— Dati forniti —
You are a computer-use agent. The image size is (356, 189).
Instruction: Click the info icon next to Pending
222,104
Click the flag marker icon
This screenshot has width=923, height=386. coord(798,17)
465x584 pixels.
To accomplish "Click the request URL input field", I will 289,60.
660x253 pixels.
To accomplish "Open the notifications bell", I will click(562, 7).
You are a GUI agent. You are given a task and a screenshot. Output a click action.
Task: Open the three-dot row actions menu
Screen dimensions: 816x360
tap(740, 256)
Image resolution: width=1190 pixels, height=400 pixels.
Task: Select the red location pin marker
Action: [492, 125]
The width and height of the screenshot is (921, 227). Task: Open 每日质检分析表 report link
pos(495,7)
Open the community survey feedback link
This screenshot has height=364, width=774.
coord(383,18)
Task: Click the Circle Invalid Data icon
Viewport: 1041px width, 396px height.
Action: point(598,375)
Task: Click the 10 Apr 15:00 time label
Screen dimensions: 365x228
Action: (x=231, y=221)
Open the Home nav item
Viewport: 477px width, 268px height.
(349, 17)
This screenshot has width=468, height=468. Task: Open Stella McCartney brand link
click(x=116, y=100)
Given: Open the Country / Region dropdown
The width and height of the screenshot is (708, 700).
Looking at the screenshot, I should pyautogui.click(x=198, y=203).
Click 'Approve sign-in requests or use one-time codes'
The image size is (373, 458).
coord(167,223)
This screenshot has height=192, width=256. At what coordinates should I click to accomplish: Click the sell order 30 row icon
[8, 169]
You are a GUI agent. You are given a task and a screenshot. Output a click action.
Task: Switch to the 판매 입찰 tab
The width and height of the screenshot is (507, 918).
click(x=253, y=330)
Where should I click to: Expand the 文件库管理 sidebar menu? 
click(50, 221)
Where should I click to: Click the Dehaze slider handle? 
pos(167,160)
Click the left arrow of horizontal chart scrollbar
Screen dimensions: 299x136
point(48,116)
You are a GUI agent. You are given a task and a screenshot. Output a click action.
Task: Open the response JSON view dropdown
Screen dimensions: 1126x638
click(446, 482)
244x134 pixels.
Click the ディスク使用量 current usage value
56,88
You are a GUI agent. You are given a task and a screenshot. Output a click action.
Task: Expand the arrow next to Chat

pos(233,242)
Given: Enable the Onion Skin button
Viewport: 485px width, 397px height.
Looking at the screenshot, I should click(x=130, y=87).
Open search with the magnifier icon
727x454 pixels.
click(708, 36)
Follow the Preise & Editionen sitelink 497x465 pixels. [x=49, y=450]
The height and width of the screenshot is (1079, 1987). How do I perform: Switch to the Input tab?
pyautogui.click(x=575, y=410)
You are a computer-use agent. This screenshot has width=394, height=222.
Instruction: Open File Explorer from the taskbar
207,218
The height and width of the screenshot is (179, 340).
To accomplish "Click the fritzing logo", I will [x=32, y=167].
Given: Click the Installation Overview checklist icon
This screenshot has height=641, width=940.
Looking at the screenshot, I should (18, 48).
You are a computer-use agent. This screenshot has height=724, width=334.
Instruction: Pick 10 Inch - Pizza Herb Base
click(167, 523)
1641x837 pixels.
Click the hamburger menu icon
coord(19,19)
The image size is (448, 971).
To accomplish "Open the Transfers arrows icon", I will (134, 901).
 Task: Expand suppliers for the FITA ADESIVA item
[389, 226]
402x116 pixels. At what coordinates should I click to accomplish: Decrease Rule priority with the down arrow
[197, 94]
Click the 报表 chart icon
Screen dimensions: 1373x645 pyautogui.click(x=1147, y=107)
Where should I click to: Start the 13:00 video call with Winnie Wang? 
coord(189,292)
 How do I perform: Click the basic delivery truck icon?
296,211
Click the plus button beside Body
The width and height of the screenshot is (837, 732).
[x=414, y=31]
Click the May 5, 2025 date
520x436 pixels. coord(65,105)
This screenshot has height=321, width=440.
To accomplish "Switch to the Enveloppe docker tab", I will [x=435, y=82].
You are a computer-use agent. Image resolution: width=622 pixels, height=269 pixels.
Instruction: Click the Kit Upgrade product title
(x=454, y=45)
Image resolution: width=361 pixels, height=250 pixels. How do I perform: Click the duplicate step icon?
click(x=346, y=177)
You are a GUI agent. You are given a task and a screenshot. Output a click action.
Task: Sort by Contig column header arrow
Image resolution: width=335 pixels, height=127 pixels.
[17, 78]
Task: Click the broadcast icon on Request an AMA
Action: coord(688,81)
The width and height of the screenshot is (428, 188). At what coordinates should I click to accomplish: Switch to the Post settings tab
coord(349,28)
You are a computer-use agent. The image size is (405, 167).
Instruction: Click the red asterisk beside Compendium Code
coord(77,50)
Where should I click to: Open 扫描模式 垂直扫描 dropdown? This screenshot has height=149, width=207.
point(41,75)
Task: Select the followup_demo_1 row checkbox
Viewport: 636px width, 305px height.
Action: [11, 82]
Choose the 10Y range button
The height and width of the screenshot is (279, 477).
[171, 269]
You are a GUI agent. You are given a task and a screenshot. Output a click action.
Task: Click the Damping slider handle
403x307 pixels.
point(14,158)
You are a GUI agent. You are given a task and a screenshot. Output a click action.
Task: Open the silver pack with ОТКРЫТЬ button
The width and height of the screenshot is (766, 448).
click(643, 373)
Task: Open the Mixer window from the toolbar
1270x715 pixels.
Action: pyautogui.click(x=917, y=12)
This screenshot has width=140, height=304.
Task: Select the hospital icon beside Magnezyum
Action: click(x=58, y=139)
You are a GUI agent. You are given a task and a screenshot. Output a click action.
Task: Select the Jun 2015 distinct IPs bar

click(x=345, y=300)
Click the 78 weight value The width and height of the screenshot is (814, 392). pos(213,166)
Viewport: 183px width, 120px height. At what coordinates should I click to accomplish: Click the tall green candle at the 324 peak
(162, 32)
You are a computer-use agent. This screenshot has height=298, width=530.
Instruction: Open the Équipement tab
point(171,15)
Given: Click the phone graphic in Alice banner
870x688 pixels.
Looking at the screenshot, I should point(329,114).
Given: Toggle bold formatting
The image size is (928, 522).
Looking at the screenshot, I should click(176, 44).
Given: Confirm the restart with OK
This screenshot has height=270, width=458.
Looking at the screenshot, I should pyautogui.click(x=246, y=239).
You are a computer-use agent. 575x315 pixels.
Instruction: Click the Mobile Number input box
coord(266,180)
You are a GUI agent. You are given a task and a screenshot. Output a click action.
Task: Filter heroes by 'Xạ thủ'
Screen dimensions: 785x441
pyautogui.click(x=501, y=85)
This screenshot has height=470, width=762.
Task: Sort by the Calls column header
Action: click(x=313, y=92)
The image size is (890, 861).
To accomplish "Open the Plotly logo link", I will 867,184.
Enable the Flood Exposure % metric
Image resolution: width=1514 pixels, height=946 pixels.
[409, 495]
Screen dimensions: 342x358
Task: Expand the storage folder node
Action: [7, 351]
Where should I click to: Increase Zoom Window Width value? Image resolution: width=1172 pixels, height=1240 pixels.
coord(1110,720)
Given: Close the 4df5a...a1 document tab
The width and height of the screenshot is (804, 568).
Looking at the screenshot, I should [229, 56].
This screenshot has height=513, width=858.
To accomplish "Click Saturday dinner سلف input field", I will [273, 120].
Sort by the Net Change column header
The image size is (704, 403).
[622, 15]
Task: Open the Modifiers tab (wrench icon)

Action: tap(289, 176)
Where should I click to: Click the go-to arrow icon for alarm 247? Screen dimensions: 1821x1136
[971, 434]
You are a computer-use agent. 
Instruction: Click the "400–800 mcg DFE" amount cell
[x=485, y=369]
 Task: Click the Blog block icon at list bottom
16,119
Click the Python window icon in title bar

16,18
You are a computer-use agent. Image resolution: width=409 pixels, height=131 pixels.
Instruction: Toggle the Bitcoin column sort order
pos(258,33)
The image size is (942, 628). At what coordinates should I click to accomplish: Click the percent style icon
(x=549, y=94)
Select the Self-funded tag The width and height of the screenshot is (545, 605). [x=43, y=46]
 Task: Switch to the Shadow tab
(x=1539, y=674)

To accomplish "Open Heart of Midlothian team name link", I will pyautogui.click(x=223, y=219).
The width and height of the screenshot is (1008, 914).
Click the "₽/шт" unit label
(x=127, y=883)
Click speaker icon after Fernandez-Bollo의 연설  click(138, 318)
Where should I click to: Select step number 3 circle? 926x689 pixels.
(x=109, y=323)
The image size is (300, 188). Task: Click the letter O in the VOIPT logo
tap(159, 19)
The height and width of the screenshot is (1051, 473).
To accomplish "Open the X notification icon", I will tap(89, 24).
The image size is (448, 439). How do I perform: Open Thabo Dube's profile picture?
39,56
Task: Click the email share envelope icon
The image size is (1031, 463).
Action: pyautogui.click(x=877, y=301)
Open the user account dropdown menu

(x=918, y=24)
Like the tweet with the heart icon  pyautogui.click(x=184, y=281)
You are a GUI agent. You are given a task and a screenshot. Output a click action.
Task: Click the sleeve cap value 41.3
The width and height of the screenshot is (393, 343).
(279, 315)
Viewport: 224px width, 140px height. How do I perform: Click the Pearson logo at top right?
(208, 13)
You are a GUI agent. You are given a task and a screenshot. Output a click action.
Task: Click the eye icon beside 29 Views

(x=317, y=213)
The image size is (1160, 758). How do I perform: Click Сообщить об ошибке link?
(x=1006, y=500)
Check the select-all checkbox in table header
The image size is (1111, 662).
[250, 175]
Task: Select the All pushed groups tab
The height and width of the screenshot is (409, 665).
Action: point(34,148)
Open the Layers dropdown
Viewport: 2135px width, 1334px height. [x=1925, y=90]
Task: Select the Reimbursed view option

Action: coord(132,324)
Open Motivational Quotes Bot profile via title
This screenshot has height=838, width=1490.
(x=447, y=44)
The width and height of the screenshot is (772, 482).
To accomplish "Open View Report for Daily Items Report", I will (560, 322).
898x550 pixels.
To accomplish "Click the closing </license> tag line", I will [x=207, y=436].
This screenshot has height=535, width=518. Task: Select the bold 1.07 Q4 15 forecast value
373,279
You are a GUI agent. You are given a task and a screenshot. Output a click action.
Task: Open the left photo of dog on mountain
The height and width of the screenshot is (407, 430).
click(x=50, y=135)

— Esercizio scritto —
Estrai dai dati qui sopra ogni riga in cui compare la stringa «pyautogui», distinguendo tra maiuscole e minuscole.

— Risposta scritta —
Looking at the screenshot, I should pyautogui.click(x=198, y=203).
pyautogui.click(x=575, y=410)
Screen dimensions: 1373x645 pyautogui.click(x=1147, y=107)
Action: pyautogui.click(x=917, y=12)
Looking at the screenshot, I should pyautogui.click(x=246, y=239).
pyautogui.click(x=501, y=85)
To accomplish "Open Heart of Midlothian team name link", I will pyautogui.click(x=223, y=219).
Action: pyautogui.click(x=877, y=301)
Like the tweet with the heart icon  pyautogui.click(x=184, y=281)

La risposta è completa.